RANDY BARNETT: Is Originalism Crossing Over?
My answer is that we stand poised on the threshold of a possible shift when the constitutionality of state restrictions of the right to keep and bear arms is confronted by the Court in the wake of DC v. Heller. The evidence is overwhelming that the Privileges or Immunities of Citizens of the United States included a personal right to keep and bear arms. Indeed, the evidence that the right protected by the original meaning of the Fourteenth Amendment was personal and individual is even stronger and less impeachable than it is with the Second Amendment. And all the historical evidence concerning a right to keep and bear arms that exists concerns the Privileges or Immunities Clause, not the Due Process Clause.

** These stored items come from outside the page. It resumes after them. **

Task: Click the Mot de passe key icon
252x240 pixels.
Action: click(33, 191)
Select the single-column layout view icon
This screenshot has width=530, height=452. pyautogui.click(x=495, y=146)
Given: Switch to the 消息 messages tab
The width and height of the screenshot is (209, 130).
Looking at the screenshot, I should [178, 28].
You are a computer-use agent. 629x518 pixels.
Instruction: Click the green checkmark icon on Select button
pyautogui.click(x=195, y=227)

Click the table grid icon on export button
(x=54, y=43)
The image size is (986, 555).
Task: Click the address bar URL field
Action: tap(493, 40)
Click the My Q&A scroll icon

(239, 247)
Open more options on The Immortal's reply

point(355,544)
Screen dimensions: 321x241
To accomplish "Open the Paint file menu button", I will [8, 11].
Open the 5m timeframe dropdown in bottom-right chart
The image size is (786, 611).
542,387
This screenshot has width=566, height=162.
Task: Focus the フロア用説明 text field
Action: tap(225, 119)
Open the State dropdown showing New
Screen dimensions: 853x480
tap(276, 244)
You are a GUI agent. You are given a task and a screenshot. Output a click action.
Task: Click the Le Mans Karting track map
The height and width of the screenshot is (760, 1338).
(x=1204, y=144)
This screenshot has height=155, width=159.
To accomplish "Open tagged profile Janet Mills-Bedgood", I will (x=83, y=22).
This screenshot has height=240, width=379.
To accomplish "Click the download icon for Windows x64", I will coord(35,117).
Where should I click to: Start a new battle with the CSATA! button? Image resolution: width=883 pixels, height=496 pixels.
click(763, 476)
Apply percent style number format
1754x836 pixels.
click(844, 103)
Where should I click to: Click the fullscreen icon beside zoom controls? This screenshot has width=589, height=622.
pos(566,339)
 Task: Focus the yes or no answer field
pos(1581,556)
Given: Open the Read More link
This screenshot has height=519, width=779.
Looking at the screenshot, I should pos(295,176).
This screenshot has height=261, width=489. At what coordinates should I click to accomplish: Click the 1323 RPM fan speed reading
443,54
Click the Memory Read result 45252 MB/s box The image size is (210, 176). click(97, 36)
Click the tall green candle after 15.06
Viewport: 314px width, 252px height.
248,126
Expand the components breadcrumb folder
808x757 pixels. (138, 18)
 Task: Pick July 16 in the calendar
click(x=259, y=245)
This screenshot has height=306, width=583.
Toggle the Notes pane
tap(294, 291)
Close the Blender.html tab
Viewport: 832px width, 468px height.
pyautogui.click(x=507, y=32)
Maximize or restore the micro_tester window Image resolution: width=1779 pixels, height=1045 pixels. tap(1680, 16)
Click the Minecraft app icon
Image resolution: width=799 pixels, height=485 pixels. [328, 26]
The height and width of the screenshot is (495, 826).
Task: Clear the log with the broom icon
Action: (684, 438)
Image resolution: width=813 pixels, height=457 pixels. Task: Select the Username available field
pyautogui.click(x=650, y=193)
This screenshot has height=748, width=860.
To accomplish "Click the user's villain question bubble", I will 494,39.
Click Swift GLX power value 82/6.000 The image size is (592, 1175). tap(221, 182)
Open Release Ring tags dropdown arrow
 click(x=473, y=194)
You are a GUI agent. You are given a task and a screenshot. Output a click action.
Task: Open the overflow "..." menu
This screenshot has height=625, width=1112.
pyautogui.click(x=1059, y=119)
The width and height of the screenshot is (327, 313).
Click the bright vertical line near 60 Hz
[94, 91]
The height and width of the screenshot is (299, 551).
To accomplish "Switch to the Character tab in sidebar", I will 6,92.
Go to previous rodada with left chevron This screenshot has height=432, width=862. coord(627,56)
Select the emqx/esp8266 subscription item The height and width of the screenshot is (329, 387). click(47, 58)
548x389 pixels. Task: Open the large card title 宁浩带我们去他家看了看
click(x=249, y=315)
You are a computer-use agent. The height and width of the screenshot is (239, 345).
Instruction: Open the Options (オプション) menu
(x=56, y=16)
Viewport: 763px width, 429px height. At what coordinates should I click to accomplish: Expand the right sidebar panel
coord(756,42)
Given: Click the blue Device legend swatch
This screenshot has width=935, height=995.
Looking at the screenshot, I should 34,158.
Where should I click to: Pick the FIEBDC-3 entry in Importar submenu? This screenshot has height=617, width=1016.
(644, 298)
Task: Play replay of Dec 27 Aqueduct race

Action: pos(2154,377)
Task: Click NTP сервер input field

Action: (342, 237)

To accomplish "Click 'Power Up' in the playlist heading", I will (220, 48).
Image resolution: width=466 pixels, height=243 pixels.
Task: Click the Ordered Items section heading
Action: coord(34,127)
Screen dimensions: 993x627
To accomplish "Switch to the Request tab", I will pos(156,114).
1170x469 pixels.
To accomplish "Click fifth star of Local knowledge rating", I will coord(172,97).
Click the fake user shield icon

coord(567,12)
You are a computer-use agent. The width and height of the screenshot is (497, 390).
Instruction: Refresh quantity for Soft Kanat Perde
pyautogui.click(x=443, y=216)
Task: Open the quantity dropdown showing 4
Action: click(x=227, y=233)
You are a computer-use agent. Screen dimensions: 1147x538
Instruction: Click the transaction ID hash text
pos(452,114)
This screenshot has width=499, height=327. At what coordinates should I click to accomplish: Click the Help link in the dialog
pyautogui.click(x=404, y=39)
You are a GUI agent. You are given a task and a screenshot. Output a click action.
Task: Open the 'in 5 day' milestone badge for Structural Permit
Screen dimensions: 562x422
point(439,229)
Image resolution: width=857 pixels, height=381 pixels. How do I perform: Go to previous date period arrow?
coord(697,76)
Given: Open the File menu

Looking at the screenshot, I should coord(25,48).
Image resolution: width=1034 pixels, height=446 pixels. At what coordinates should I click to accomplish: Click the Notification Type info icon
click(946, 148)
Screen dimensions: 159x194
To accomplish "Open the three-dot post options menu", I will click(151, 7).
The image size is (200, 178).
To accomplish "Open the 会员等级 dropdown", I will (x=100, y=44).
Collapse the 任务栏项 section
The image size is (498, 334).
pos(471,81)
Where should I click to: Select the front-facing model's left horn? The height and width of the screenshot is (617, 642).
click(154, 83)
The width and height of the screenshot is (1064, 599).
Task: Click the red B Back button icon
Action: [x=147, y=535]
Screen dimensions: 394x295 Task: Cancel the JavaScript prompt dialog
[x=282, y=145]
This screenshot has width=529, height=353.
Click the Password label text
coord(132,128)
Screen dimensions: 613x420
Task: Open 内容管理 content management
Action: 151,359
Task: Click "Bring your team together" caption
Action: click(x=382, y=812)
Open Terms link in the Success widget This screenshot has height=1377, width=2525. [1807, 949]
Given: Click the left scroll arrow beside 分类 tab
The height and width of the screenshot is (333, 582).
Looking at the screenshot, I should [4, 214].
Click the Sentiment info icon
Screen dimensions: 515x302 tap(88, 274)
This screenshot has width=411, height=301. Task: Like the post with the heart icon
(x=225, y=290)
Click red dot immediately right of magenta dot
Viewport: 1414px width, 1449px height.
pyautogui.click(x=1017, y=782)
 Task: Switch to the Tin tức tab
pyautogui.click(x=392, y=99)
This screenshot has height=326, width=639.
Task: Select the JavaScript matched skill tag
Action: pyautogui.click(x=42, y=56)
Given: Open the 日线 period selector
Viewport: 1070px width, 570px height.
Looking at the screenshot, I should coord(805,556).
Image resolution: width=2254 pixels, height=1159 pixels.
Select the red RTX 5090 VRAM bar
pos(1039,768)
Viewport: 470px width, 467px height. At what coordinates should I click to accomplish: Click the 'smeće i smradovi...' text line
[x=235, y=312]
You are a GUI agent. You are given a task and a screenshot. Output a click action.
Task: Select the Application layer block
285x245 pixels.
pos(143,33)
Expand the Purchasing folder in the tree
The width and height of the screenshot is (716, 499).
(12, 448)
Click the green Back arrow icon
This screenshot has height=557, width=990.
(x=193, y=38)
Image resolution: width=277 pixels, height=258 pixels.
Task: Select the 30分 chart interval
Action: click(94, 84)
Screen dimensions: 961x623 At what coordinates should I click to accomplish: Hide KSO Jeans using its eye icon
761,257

Moreover, since the path breaking work by Michael Kent Curtis appeared in the 1980s, there has formed a remarkable scholarly consensus among those familiar with the historical record, and this consensus is entirely nonideological. Indeed, on February 4, 2009, the self-described “progressive” Constitutional Accountability Center filed a brief in the consolidated case of McDonald, et al., and National Rifle Association of America, Inc., et al., v. City of Chicago, et al., and Village of Oak Park, now pending in the Seventh Circuit, arguing that the individual right to bear arms recognized in District of Columbia v. Heller, is “incorporated” against state action via the Privileges or Immunities Clause of the 14th Amendment.